EXERCICE PROPOSÉ 1: Citez le texte sur les expatriés occidentaux en Inde en commençant à « Mes informateurs avaient » et en terminant à « sa rencontre interculturelle. ».
EXERCICE PROPOSÉ 2: Prolongez le texte sur les expatriés occidentaux en Inde à partir de sa dernière phrase.

### EXTRAIT DU TEXTE

Mes informateurs avaient immigré en Inde soit pour vivre pleinement leur spiritualité, pour mener à bien un projet d’aide humanitaire, ou encore par désir d’améliorer leur style de vie. Or, l’Inde est avant tout une société d’émigration, avec en moyenne cinq millions d’Indiens émigrant annuellement[1]. Dans une société où l’attrait pour le rêve américain est palpable, et où l’on questionne constamment le choix d’émigration des Occidentaux – pourquoi quitter un monde d’abondance et de possibilités pour venir vivre en Inde? – il est difficile, voire impossible, pour un Occidental, de se défaire de l’image qui lui est associée. Aussi dévoué soit-il à vouloir dépasser un certain type de rencontres, colorées par les rapports coloniaux avec l’Inde, l’histoire précède sa rencontre interculturelle.

L’appel de l’Inde

La majorité des Européens et des Nord-Américains rencontrés[2], vivant en Inde depuis en moyenne quinze ans, n’ont pas la citoyenneté indienne, mais renouvellent, année après année, parfois par tranches de cinq ou dix ans, leur visa de tourisme. Et pourtant, malgré l’ambiguïté de leur statut en Inde, malgré l’incompréhension face à leur projet d’immigration, l’Inde est leur lieu de prédilection. Tantôt parce que l’Inde est porteuse de l’énergie de tous les mantras récités aux pieds de l’Himalaya depuis des millénaires et qu’elle procure un environnement propice à la prière ; tantôt parce que le travail dans les bidonvilles de Calcutta, avec le manque de ressources, la chaleur et la poussière, permet d’expier les péchés de la colonisation et de venir en aide aux plus déshérités de la planète ; tantôt parce que la combinaison du chaos indien et du confort moderne que permet la vie à Goa et dans les anciennes colonies portugaises, permet une vie de liberté et de spontanéité. On exprime donc un attachement au lieu et à ce qu’il représente, autant, sinon plus, qu’à la communauté d’accueil. Il était en effet naïf de penser que l’interculturalité pouvait ne se résumer qu’à l’intersubjectivité. Pour mes informateurs, c’était plus que cela. C’était le sentiment d’appartenance à un lieu significatif en Inde ; un lieu imaginé avant la rencontre « face-à-face ».

De retour de terrain, lorsque j’ai voulu puiser aux théories de l’interculturalité pour éclairer ce phénomène, j’ai pourtant eu de la difficulté à trouver des modèles appropriés à ce que j’avais compris de la situation des expatriés occidentaux en Inde. En fait, dans les méandres de l’interculturel, bien peu de figures d’anthropologues étaient présentes. J’y ai plutôt trouvé des modélisations de la rencontre, plus ou moins rigides selon les écoles de pensée. L’interculturel y était souvent abordé en termes step by step (par étapes), donnant des guides clés en main pour « travailler en interculturel », « gérer l’interculturel », « former à l’interculturel ». Or, j’étais à la recherche de théorisations de l’interculturel qui me permettraient d’en faire sens sous tous les angles, et qui ne se limiteraient pas à une étude de ce qui se passe dans la rencontre face-à-face, mais aussi de ce qui l’entoure et la précède.

######
### DONNÉES FOURNIES

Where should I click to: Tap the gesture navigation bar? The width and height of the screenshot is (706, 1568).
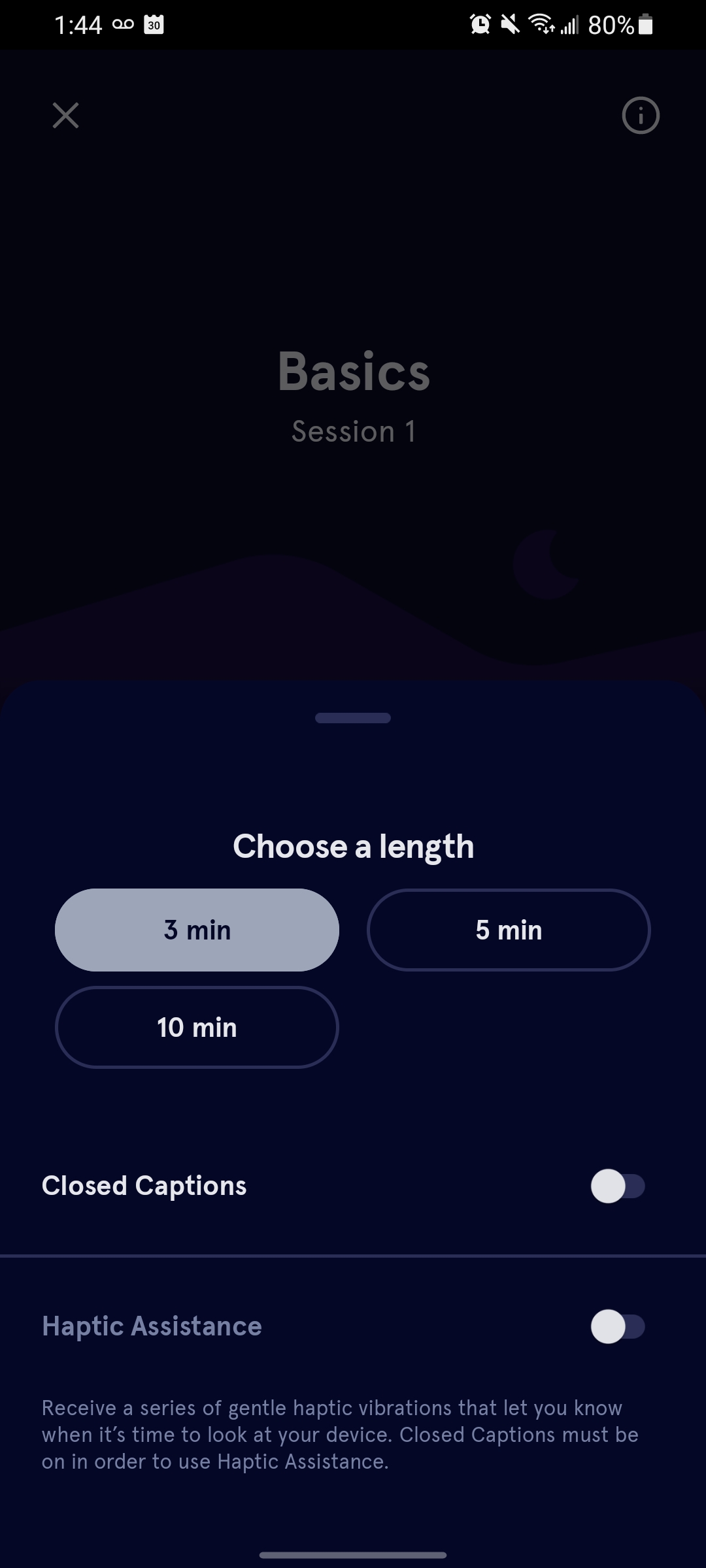(x=353, y=1554)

######

RÉPONSE ATTENDUE 1:
Mes informateurs avaient immigré en Inde soit pour vivre pleinement leur spiritualité, pour mener à bien un projet d’aide humanitaire, ou encore par désir d’améliorer leur style de vie. Or, l’Inde est avant tout une société d’émigration, avec en moyenne cinq millions d’Indiens émigrant annuellement[1]. Dans une société où l’attrait pour le rêve américain est palpable, et où l’on questionne constamment le choix d’émigration des Occidentaux – pourquoi quitter un monde d’abondance et de possibilités pour venir vivre en Inde? – il est difficile, voire impossible, pour un Occidental, de se défaire de l’image qui lui est associée. Aussi dévoué soit-il à vouloir dépasser un certain type de rencontres, colorées par les rapports coloniaux avec l’Inde, l’histoire précède sa rencontre interculturelle.

RÉPONSE ATTENDUE 2:
À la recherche d’une théorisation de l’interculturel

Chez les anthropologues, rares sont ceux qui se sont approprié le terme « interculturel ». Trop connoté? Trop limitatif? Quoi qu’il en soit, il fallait chercher ailleurs. Mais où? La rencontre interculturelle était partout et nulle part. Fallait-il puiser aux écrits sur l’altérité pour comprendre « l’altérité en soi », la prise de conscience aiguë de soi à laquelle donne lieu la rencontre (Affergan 1987)? Fallait-il recourir aux diverses typologies, telle que celle proposée par Todorov, pour distinguer l’assimilateur de l’impressionniste, du touriste, de l’allégoriste ou encore de l’exote, et ainsi tout ramener à la subjectivité et à l’expérience (Todorov 1989)? Ou fallait-il plutôt puiser à l’anthropologie du tourisme, ce champ de recherche relativement nouveau, où des auteurs se sont intéressés au contexte spécifique du voyage pour comprendre la rencontre des cultures en tenant compte de la quête d’exotisme, du pouvoir d’achat, des relations inégalitaires qui sont en jeu (Bruner 2005)?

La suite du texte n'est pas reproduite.